Big-ticket remodeling activity nationwide will rise at double-digit levels through much of 2014 before starting to slow next winter, according to the latest forecast from Harvard University's Joint Center for Housing Studies (JCHS) released today.
The center's Leading Indicator of Remodeling Activity (LIRA) predicts that spending on home improvements will reach $153.1 billion this year, a 9.4% rise from spending in 2013. That's a slower pace than the four-quarter moving growth rates of 10.7%, 13.1%, and 14.5% indicated in JCHS' last three quarterly reports.
"Sluggishness in the housing market and specifically in home sales may result in a deceleration of home improvement spending," a JCHS announcement said. The Center's estimate of spending takes in all improvements of $500 or over that involve homeowners.

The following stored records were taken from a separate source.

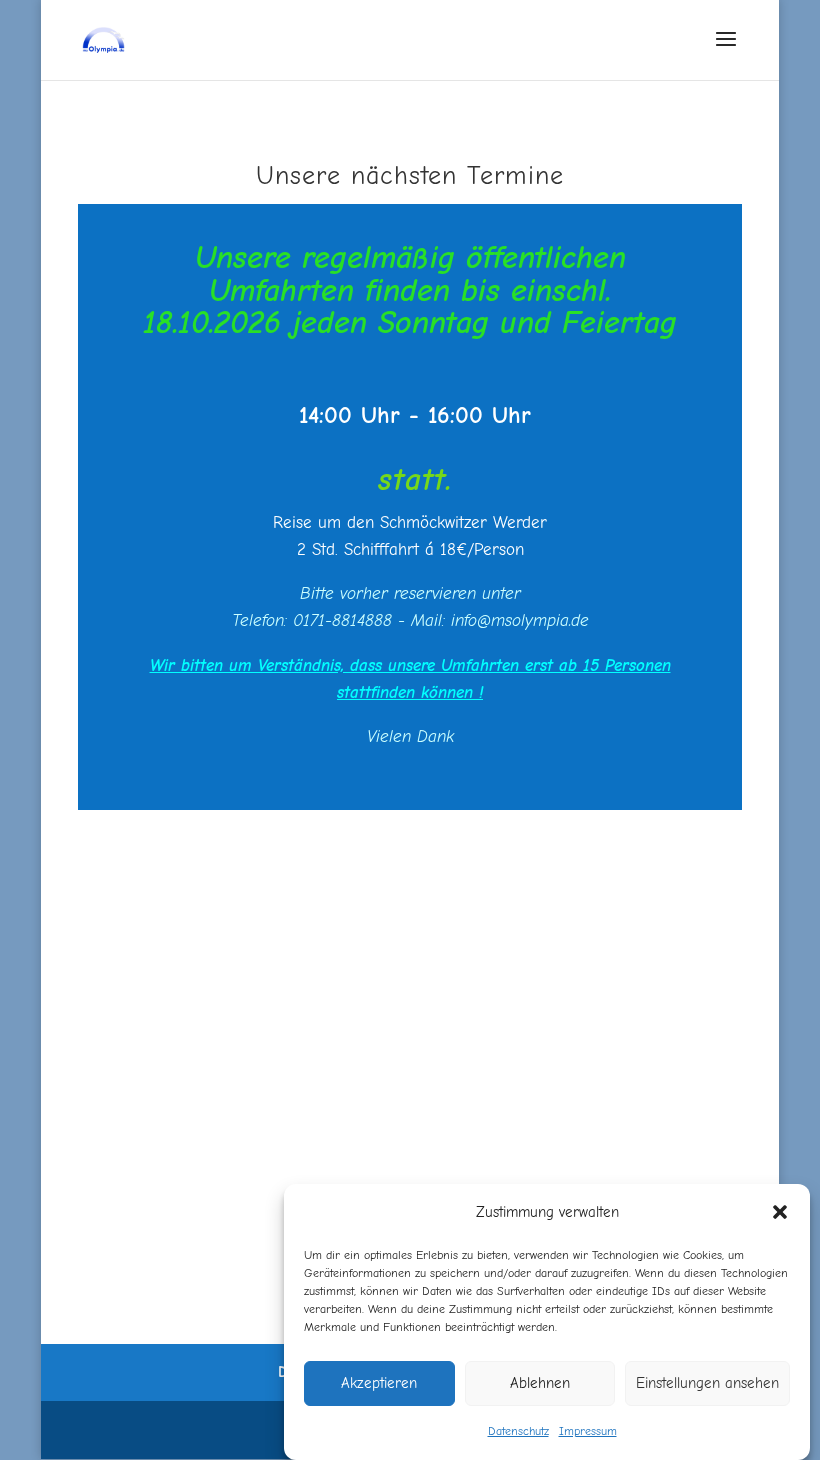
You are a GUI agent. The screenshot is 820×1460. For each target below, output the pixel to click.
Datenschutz (518, 1431)
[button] (780, 1212)
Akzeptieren (379, 1383)
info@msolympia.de (520, 620)
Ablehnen (540, 1383)
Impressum (588, 1431)
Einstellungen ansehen (707, 1383)
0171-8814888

Improvements costing less than $500, as well as all spending on rental housing, is excluded.
"In the near term, lower rates of household mobility and lean inventory levels of homes on the market seem to be helping the home improvement industry," JCHS analyst Abbe Will wrote in the Center's blog. "That, coupled with an aging housing stock and deferred expenditures during the recession, have owners catching up with delayed remodeling projects this year."
"Home improvement spending has already recovered a significant share of its losses from the downturn," Kermit Baker, director of the Center's Remodeling Futures Program, was quoted as saying. "As spending moves into the next phase, we expect to see double-digit growth tail off to its longer-term average in the mid-single-digit range."
The forecast of 9.4% growth through 2014 would have been two-thirds lower, but JCHS removed consideration of long-term interest rates from the mathematical model it uses to produce LIRA. "With the upheaval in markets in recent years, the traditional relationship between interest rates and home improvement spending has significantly deteriorated," the Center explained. A chart on the JCHS blog shows what the LIRA would have looked like had the interest-rate factor been kept.